Analysis of Growth-inhibitor in Isochrysis Galbana by High Performance Liquid Chromatography

采用硅烷化键合相C18反相色谱柱，以V（乙腈）：V（水）=63：37为流动相，0．3mL／min恒流洗脱，检测波长UV-235nm等条件，建立了一种利用反相高效液相色谱分析球等鞭金藻生长抑制物的粗提物、SephadexG-15凝胶柱层析分离获得的3个组分、硅胶G薄层层析分离获得的4个组分等8个分离纯化产物中具有抑制活性组分的方法，并确定了具有抑制活性组分的保留时间。通过乙酸乙酯萃取球等鞭金藻老化培养液，得到了具有抑制活性的粗提物；粗提物经SephadexG-15凝胶柱层析分离后，获得3个具有抑制活性的组分；通过硅胶G薄层层析对此3个组分进行分离，在获得的4个组分中，仅有一个组分具有抑制活性。将粗提物与SephadexG-15凝胶柱层析分离获得组分的高效液相色谱进行对比，确定具有抑制活性组分的保留时间在3．827～6．002min范围内；通过与硅胶G薄层层析分离获得组分的高效液相色谱的再次对比，发现仅具有抑制活性的组分Ⅱ（Rt为0．637）中出现保留时间为4．875min的峰，并且相同保留时间的峰同样出现在具有抑制活性的粗提物以及SepbadexG-15凝胶柱层析分离获得的3个组分的高效液相色谱中。
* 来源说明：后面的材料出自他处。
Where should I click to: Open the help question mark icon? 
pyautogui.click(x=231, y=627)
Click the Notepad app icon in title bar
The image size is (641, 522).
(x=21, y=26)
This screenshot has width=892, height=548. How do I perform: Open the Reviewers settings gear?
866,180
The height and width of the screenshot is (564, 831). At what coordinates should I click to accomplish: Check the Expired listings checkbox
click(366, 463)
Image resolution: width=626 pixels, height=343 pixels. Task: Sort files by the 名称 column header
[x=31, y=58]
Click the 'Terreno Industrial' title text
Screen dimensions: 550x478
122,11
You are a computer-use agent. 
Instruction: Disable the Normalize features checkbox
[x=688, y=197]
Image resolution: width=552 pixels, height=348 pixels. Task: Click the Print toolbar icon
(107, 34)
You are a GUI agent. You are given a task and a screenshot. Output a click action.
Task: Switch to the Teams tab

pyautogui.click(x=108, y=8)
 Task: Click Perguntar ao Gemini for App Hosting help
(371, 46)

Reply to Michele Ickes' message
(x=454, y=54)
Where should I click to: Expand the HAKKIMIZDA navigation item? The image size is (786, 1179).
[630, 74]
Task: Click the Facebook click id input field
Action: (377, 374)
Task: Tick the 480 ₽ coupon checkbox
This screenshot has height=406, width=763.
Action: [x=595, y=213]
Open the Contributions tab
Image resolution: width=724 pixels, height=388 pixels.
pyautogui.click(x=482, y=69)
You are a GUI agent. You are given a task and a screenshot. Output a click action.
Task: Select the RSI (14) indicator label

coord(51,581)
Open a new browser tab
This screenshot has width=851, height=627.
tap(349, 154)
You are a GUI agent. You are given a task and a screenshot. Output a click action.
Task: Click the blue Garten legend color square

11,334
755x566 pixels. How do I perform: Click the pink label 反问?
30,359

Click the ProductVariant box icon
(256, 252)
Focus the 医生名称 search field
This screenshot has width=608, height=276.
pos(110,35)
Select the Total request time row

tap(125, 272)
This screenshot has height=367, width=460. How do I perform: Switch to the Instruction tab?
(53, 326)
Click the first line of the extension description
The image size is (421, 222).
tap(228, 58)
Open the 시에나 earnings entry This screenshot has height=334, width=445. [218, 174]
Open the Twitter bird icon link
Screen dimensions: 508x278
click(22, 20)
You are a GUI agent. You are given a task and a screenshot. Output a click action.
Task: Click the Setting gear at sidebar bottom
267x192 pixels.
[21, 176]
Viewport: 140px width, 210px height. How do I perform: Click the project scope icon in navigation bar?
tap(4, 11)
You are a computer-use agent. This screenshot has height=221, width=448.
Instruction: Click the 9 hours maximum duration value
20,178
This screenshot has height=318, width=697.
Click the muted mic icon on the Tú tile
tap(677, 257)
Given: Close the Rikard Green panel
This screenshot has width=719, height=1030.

结果表明：在优化的实验条件下，高效液相色谱中保留时间为（4．872±0．005）min的峰对应的组分正是具有抑制活性的组分。

A method for the determination of acetate ethyl extract of growth-inhibitor, three fractions by gelfiltered on Sephadex G-15 column and four bands by preparative thin-layer chromatography on silica gel, in lsochrysis galbana by reversed phase high performance liquid chromatography with ZORBAX Eclipse XDB C18 column and UV detector was developed. The selected chromatographic conditions were ZORBAX Eclipse XDB C18 with aqueous acetonitrile at a flow rate of 0.3 mL/min, UV detection at 235 nm. The growth-inhibitor, a kind of ethyl acetate extract, was isolated from the old culture liquid of lsochrysis galbana. The extract dissolved in diluted aqueous NaOH was gel-filtered on Sephadex G-15 column with water, and three fractions that inhibited the growth of lsochrysis galbana were obtained. Those fractions were extracted with ethyl acetate, and then the extracts were separated by preparative thin layer chromatography on silica gel with chloroform. The extracts were separated into four bands, but only the band at Rf 0.63 was active. And then all fractions were finally analyzed by high performance liquid chromatography on ODS with aqueous acetonitrile. The retention times of inhibitory activity fraction in acetate ethyl extract, three fractions by gel-filtered on Sephadex G-15 column and the band at Rf 0. 637 by preparative thin layer chromatography on silica gel were 4.867, 4. 866, 4. 878, 4. 874 and 4. 875 min, respectively. Therefore, the compounds whose retention time ranged among 4. 872 ± 0.05 min were the activity-inhibitor under the chromatographic conditions.